── ОТРЫВОК ──
Но что такое «нормальное» тело текста? Важны не столько общие рассуждения по поводу телесности текста, которые, как правило, ни к чему конкретному не приводят, сколько сама проблема, делающая такие рассуждения возможными. Почему в той или иной повествовательной форме проявляется, сказывается форма человека; откуда вообще берется подобная возможность? Я говорю не о присутствующей в тексте форме «эротического тела», о которой писал Р. Барт[13], а именно о форме целого человека. Если мы будем смотреть на текст, как на одну из «вещей», исходящих от человека, создаваемых человеком, тогда сама возможность подобной трансляции не будет выглядеть чем-то экзотическим: здесь главное не преувеличивать, не раздувать «часть» до размеров «целого». Достаточно предположительного хода мысли: текст может нести на себе «отпечаток» человеческого тела. В нем есть и «культура» и «природа». Одно здесь связано с другим, и потому вполне естественно, что проблема телесности текста существует и требует своего прояснения; прояснения не только психоаналитического, но и онтологического. Собственно, если серьезно говорить о некой предельно широкой классификации сущего, то, кроме «тел» и «идей», мы в мире человека вообще ничего не обнаружим. Нечто вроде переиначенной журденовской альтернативы: что не «телесно» (вещественно), то «духовно» и, наоборот, что не «духовно», то «телесно». Сам человек – есть ничто иное, как соединение, единство души и тела: мы состоим из того, что едим, и того, о чем думаем. Ничего третьего или четвертого пока найти не удается.
───
### ЗАДАНИЯ И УПРАЖНЕНИЯ
1. Объясните, почему, по мнению автора отрывка, проблема телесности текста вполне естественно существует и нуждается в прояснении.
2. Выпишите из отрывка все слова, взятые в кавычки, начиная с предложения «Если мы будем смотреть на текст, как на одну из…» и заканчивая предложением, в котором упомянуты культура и природа.
3. О какой форме, присутствующей в тексте, писал Р. Барт, согласно отрывку?
── ПЕРЕЧЕНЬ МАТЕРИАЛОВ ──
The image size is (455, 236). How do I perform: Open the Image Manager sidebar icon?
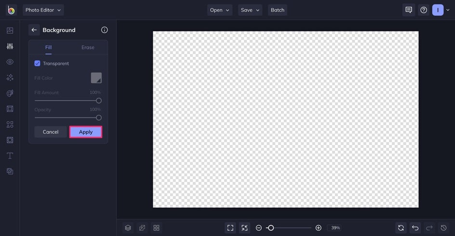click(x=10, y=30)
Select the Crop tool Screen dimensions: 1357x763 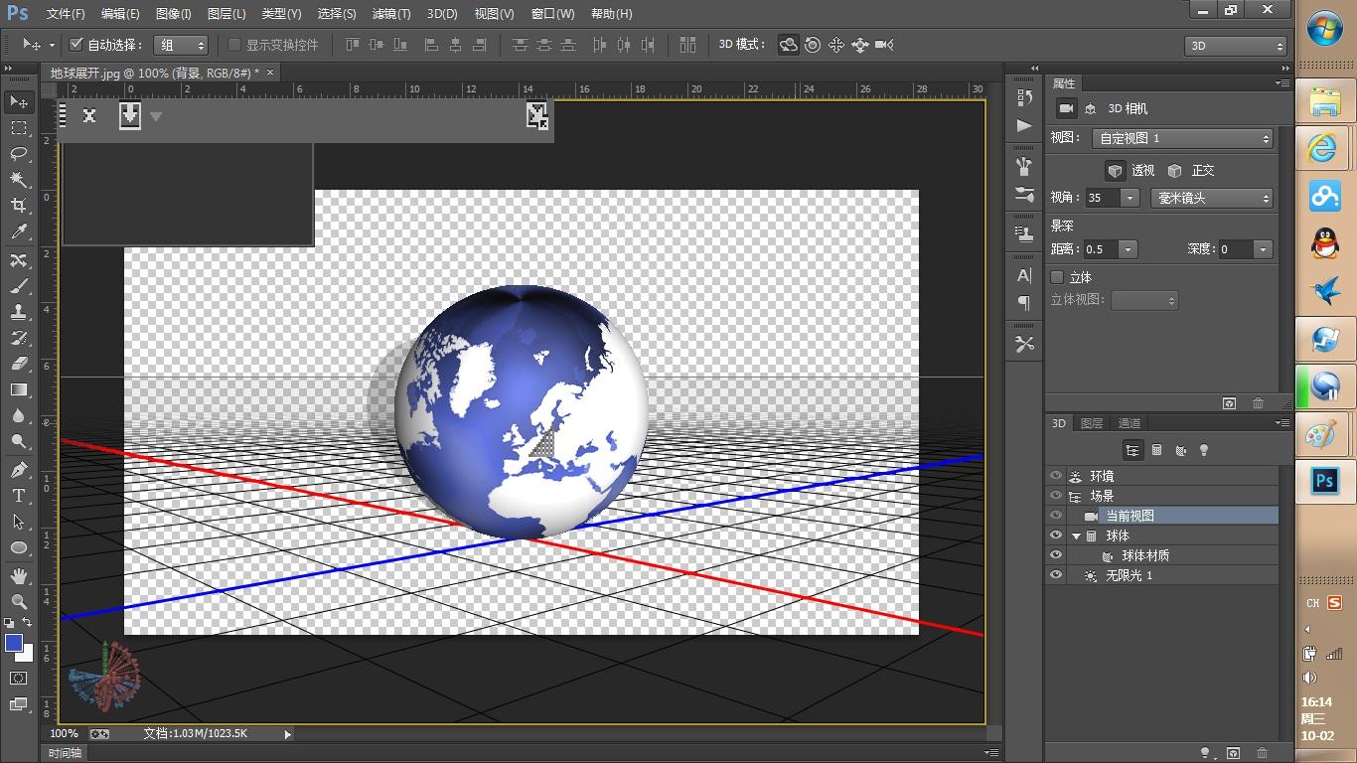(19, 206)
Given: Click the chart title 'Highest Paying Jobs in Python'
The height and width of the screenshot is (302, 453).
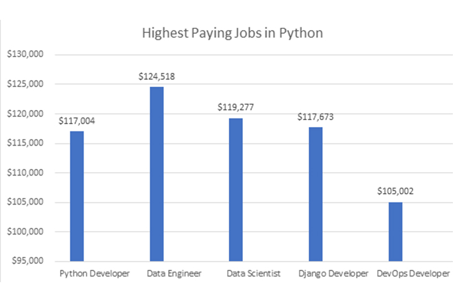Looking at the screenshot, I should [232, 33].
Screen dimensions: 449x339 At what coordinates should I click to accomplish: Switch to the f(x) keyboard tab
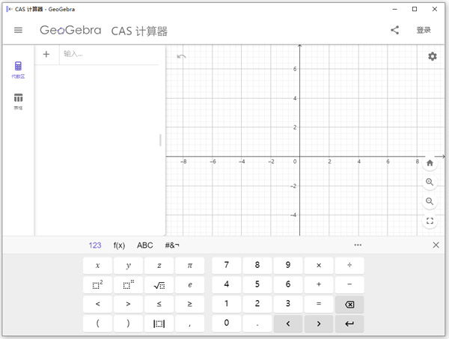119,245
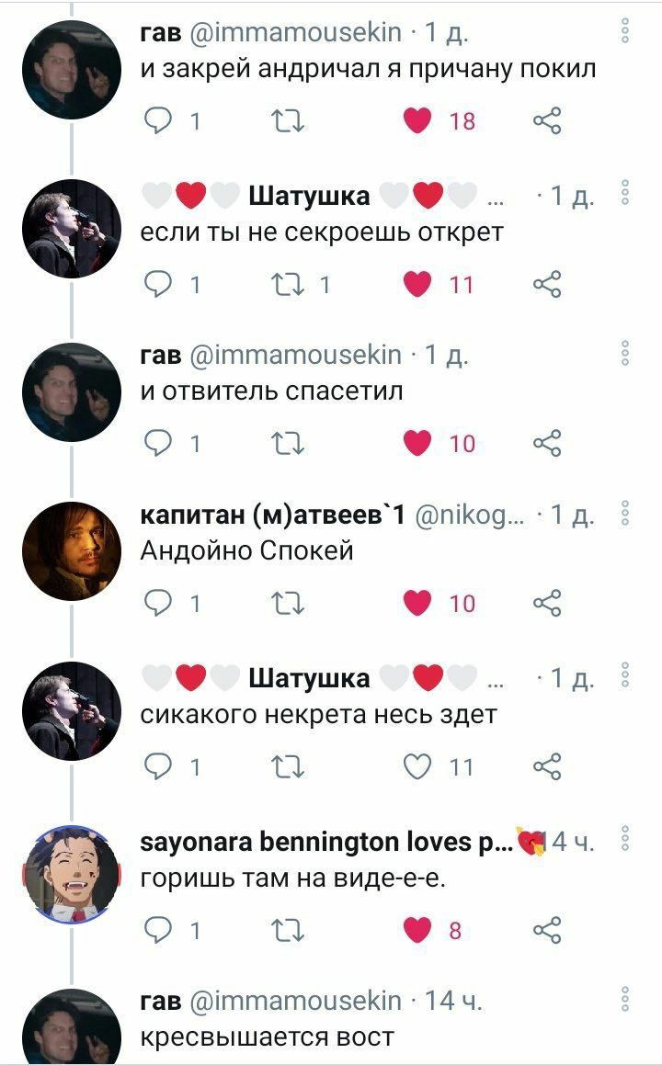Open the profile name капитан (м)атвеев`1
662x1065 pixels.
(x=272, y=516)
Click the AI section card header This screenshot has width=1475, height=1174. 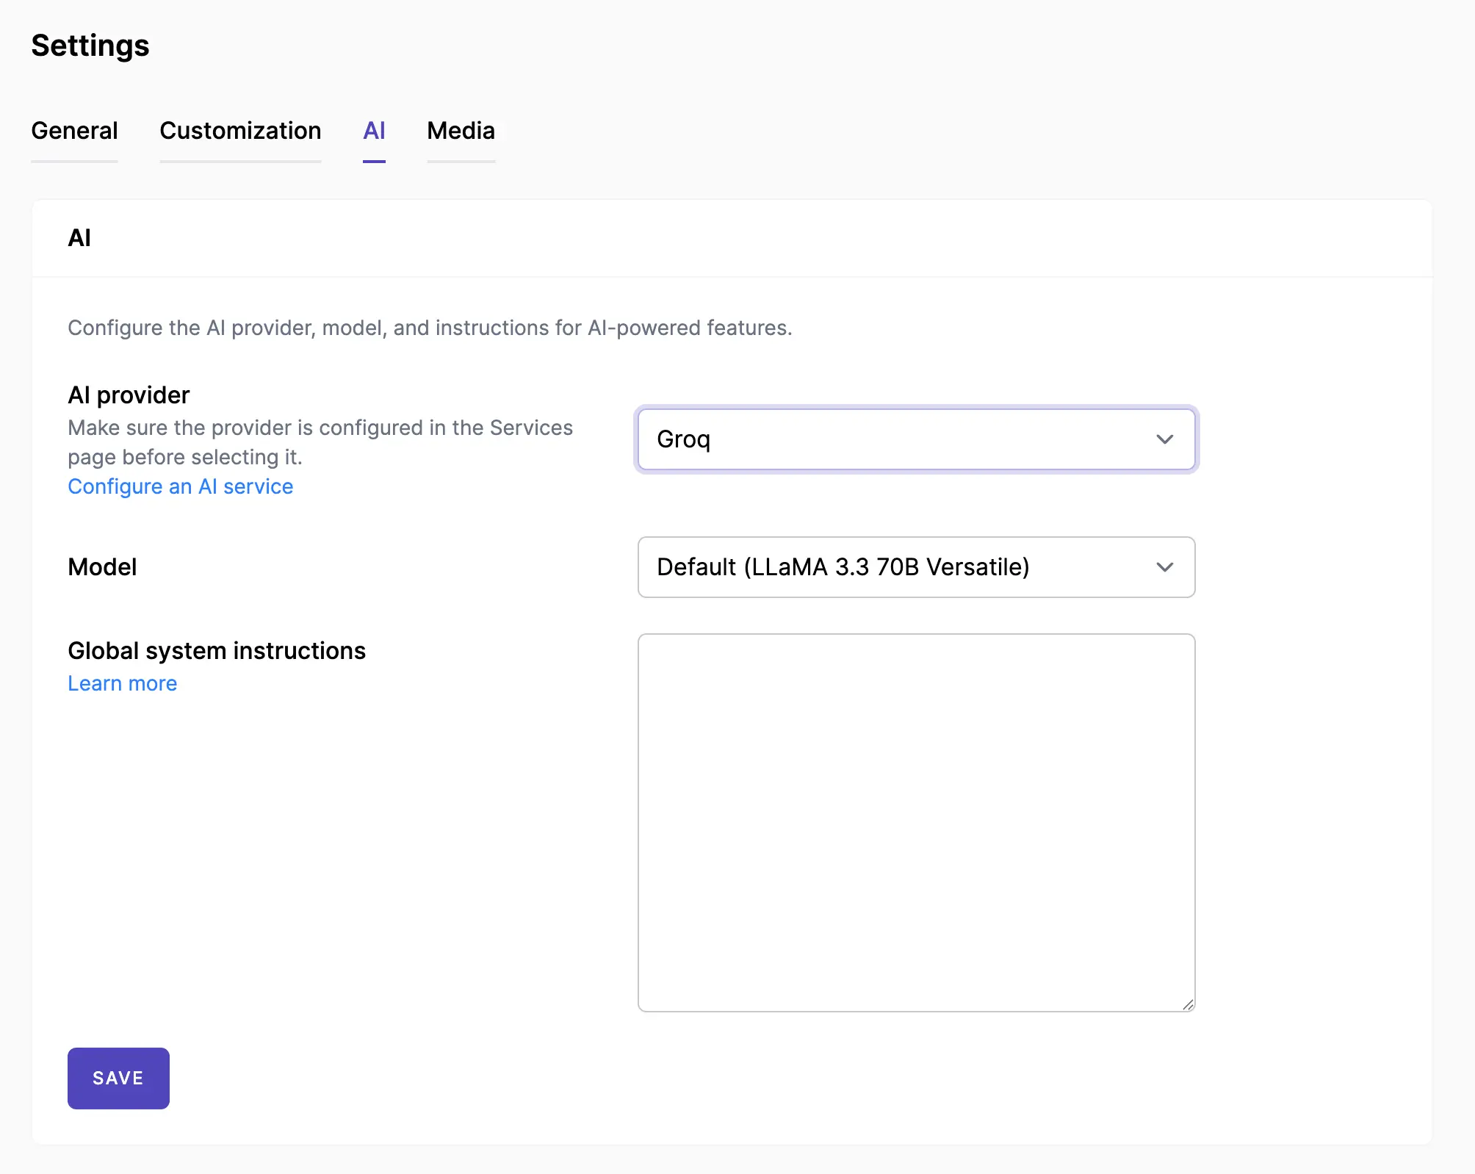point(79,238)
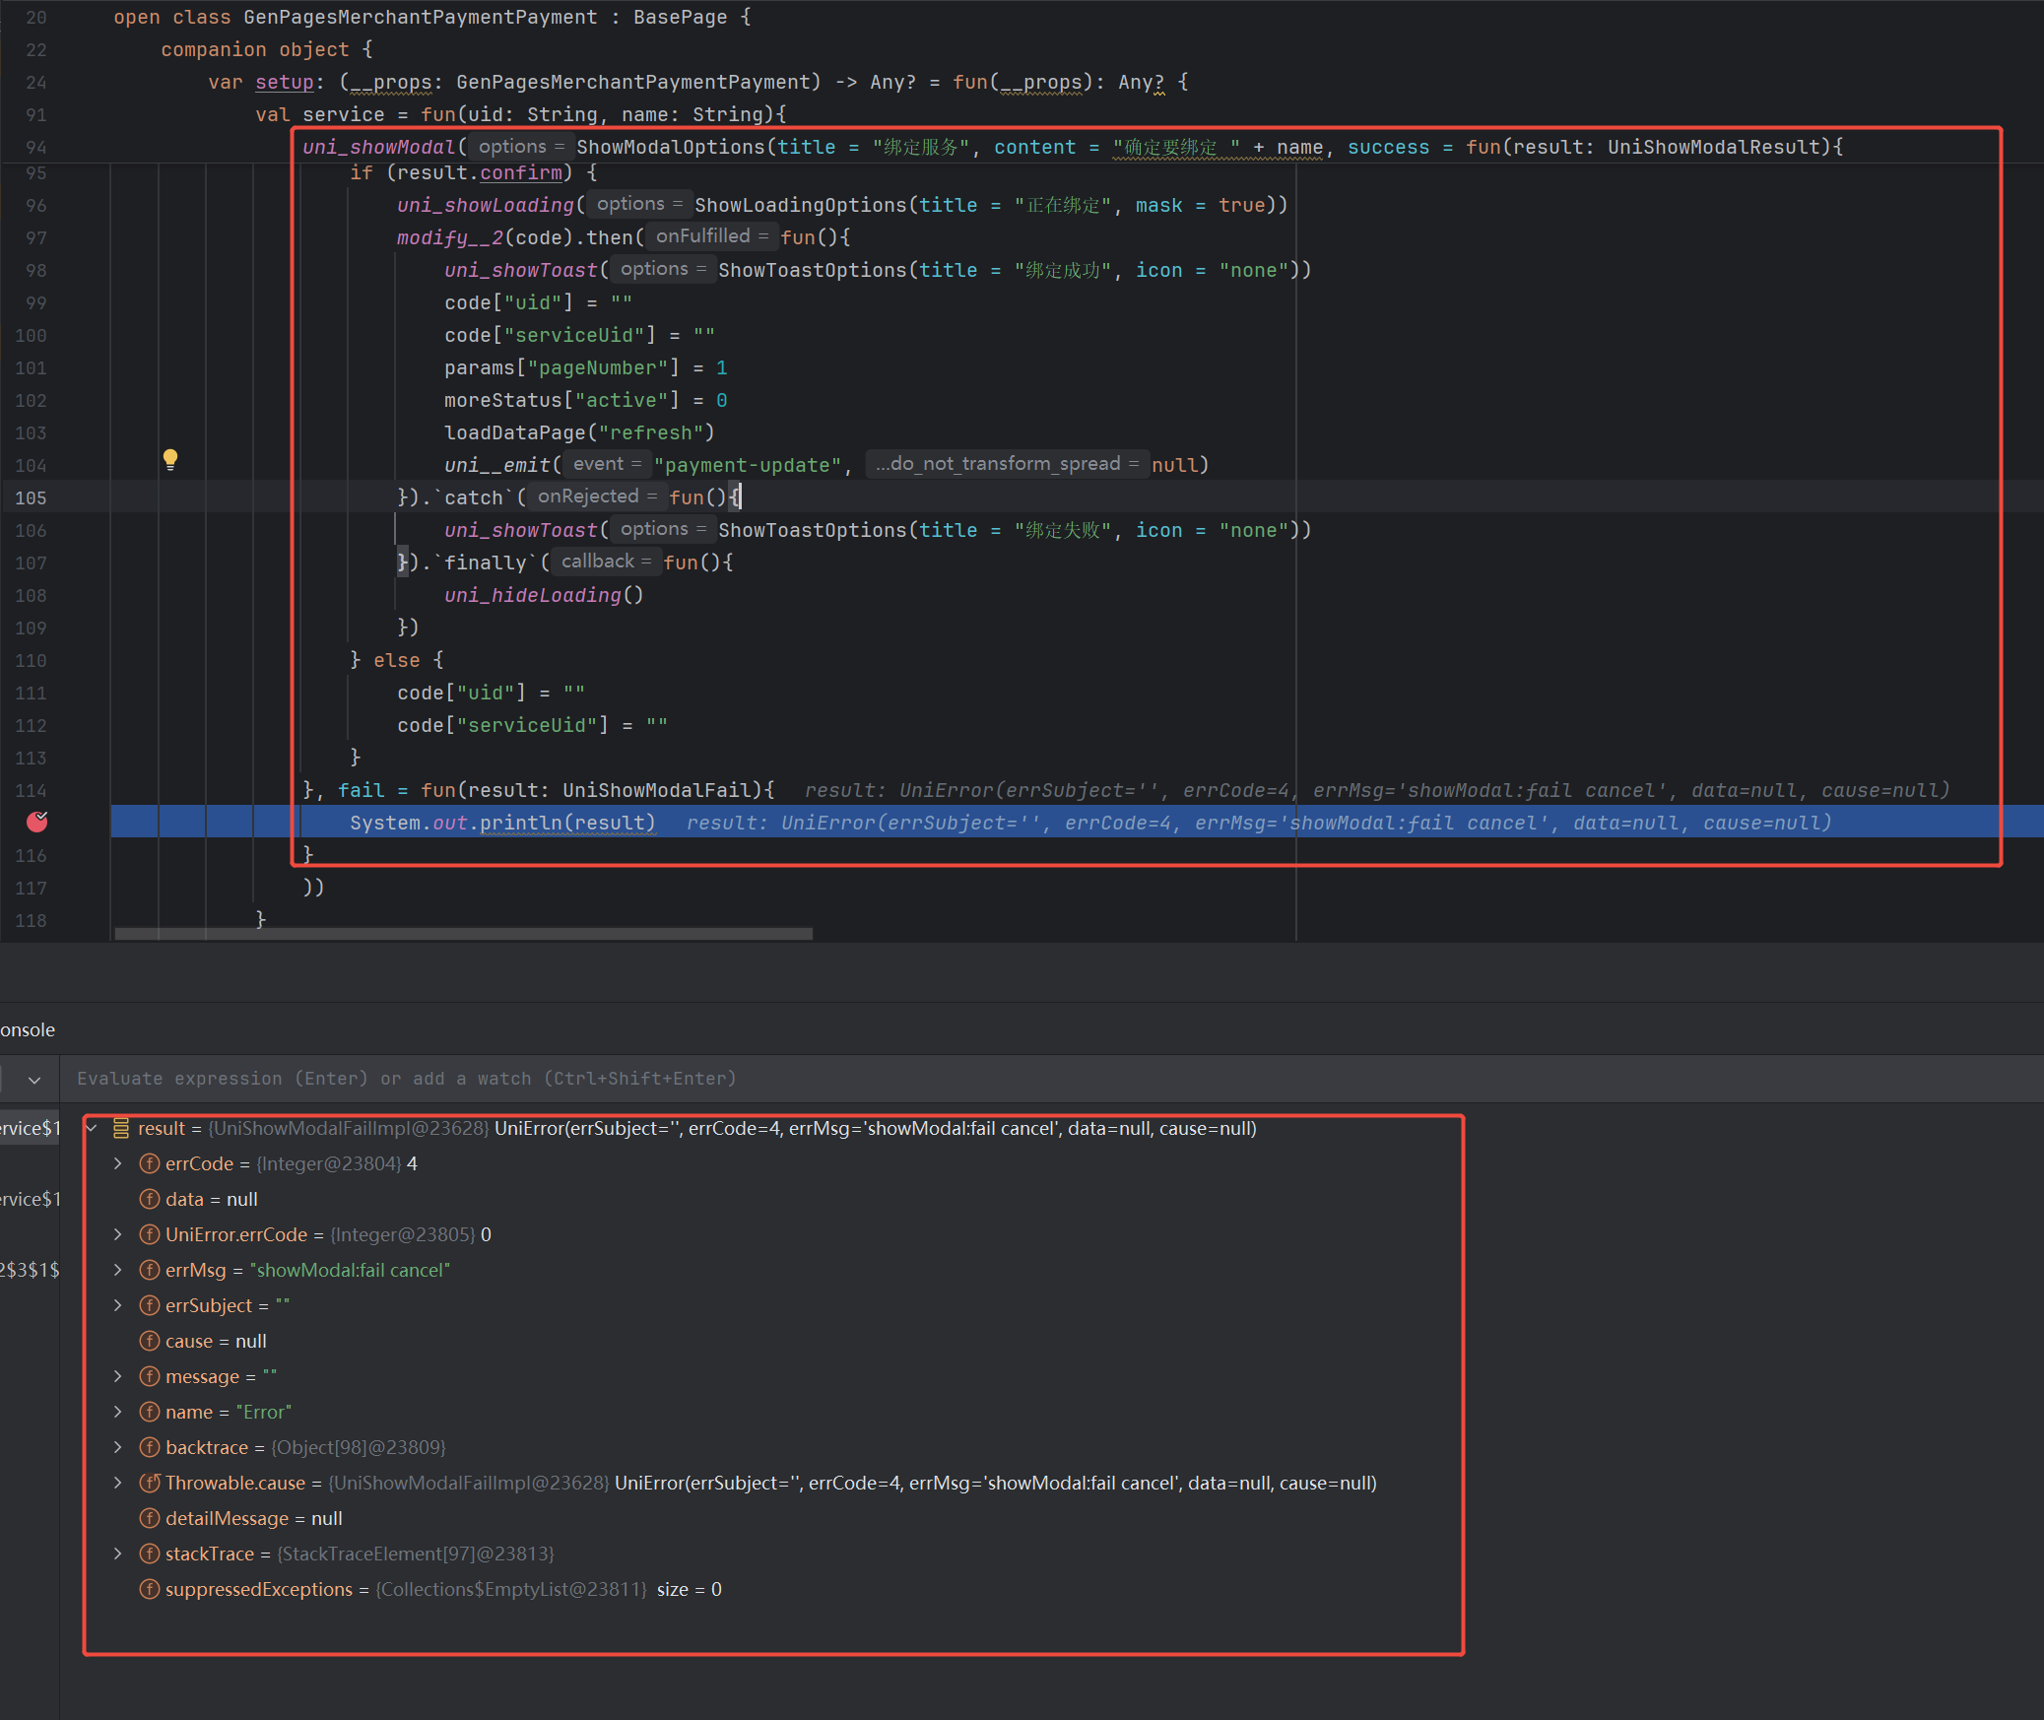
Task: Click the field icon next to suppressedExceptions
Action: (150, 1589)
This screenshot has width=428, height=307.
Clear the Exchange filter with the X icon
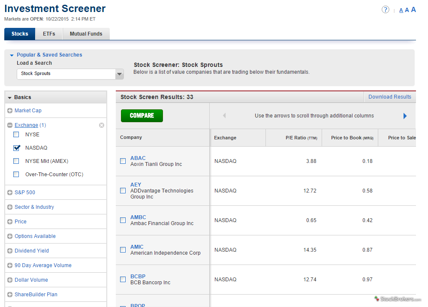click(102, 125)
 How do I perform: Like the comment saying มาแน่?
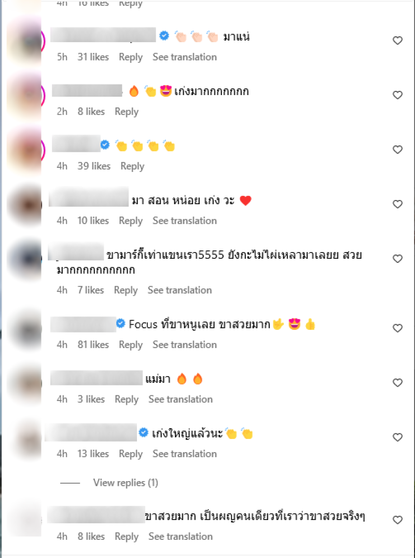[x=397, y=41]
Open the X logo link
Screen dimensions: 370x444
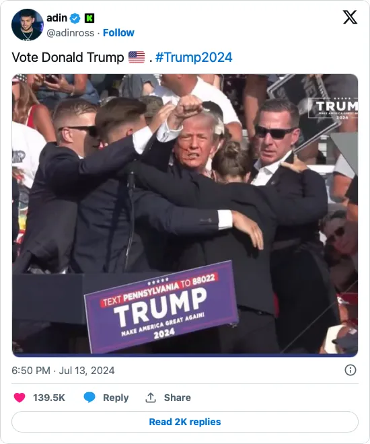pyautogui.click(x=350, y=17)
───
### ОТВЕТЫ К ЗАДАНИЯМ
1. Текст может нести на себе «отпечаток» человеческого тела: в нем есть и «культура», и «природа», и одно связано с другим. Поэтому проблема телесности текста существует и требует прояснения, причем не только психоаналитического, но и онтологического.

2. «вещей», «часть», «целого», «отпечаток», «культура», «природа»

3. О форме «эротического тела».